* [Text block]:

The network started rolling out 5G with Verizon 5G Home Internet (see below) at first, subsequently launching the first commercial 5G mobile network globally in April 2019. It's now live in 28 US cities, which isn't as many as you might expect given it was first to launch.
Verizon's CEO Hans Vestberg stated recently that the corporation is targeting at least 50 percent coverage of the US in 2020. The network is committed to focus on 5G in the highband mmWave spectrum (see below for more on this).
Verizon isn't planning on launching nationwide lowband 5G (which doesn't provide much better speeds than 4G) unlike rivals T-Mobile and AT&T.
"All of our spectrum is capable of deploying 5G, so it's not like we can't do what others have been doing," said Verizon's executive vice president Ronan Dunne .
"On the basis of what we've seen so far, that doesn't provide any differentiation in either speed or coverage relative to Verizon."

* [Instruction 1]:
Answer these questions from the passage on Verizon's 5G rollout:
(a) In what month and year did Verizon launch its commercial 5G mobile network?
(b) What share of US coverage is Verizon targeting in 2020?
(c) Who is named as Verizon's executive vice president?
* [Instruction 2]: Render this sentence from the passage on Verizon's 5G rollout in Spanish: "Verizon isn't planning on launching nationwide lowband 5G (which doesn't provide much better speeds than 4G) unlike rivals T-Mobile and AT&T."

* [Given material]:

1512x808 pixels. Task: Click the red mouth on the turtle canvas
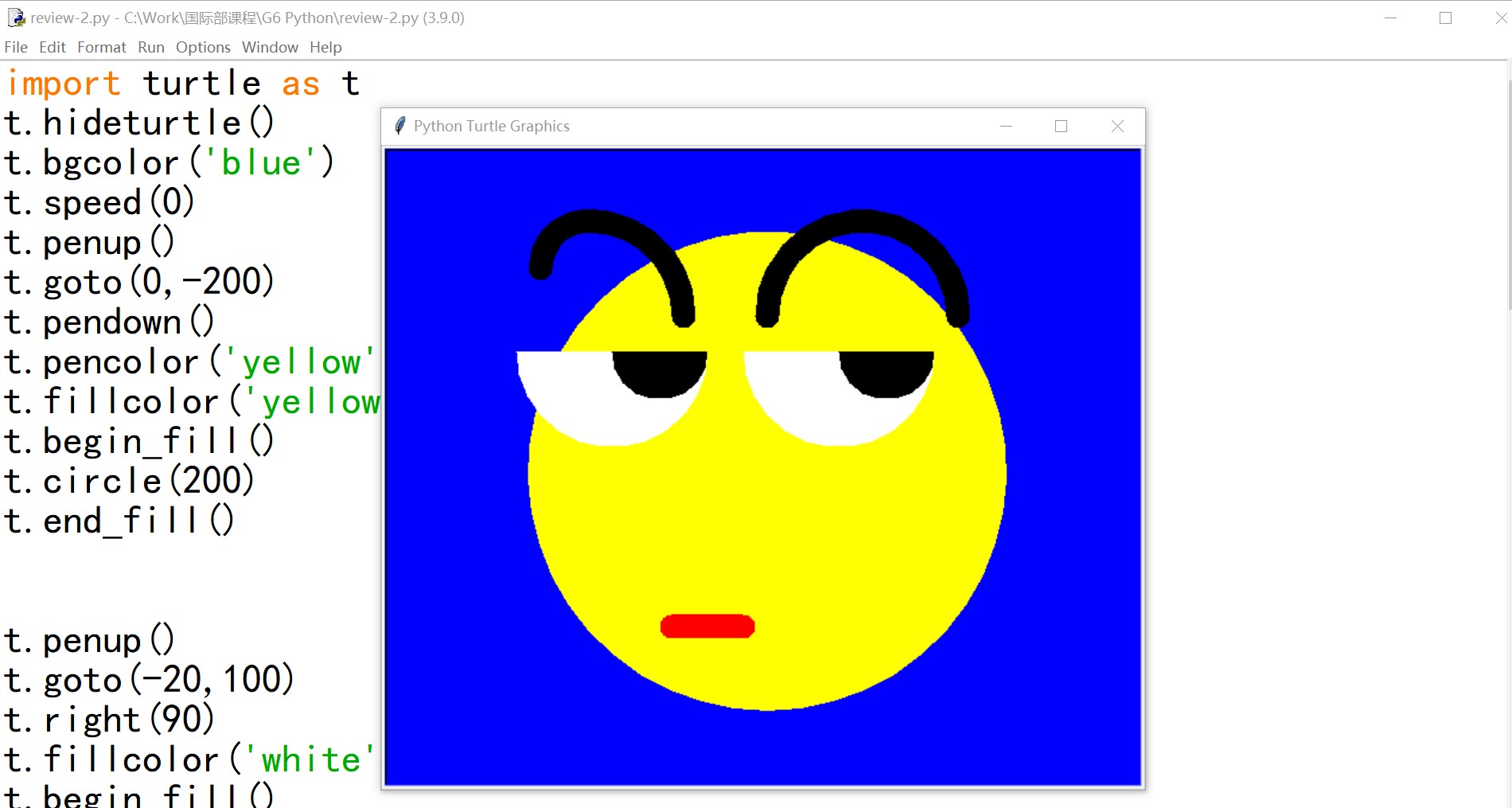point(707,626)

* [Complete answer 1]:
(a) April 2019
(b) At least 50 percent
(c) Ronan Dunne

* [Complete answer 2]: Verizon no tiene previsto lanzar 5G de banda baja a nivel nacional (que no ofrece velocidades mucho mejores que el 4G), a diferencia de sus rivales T-Mobile y AT&T.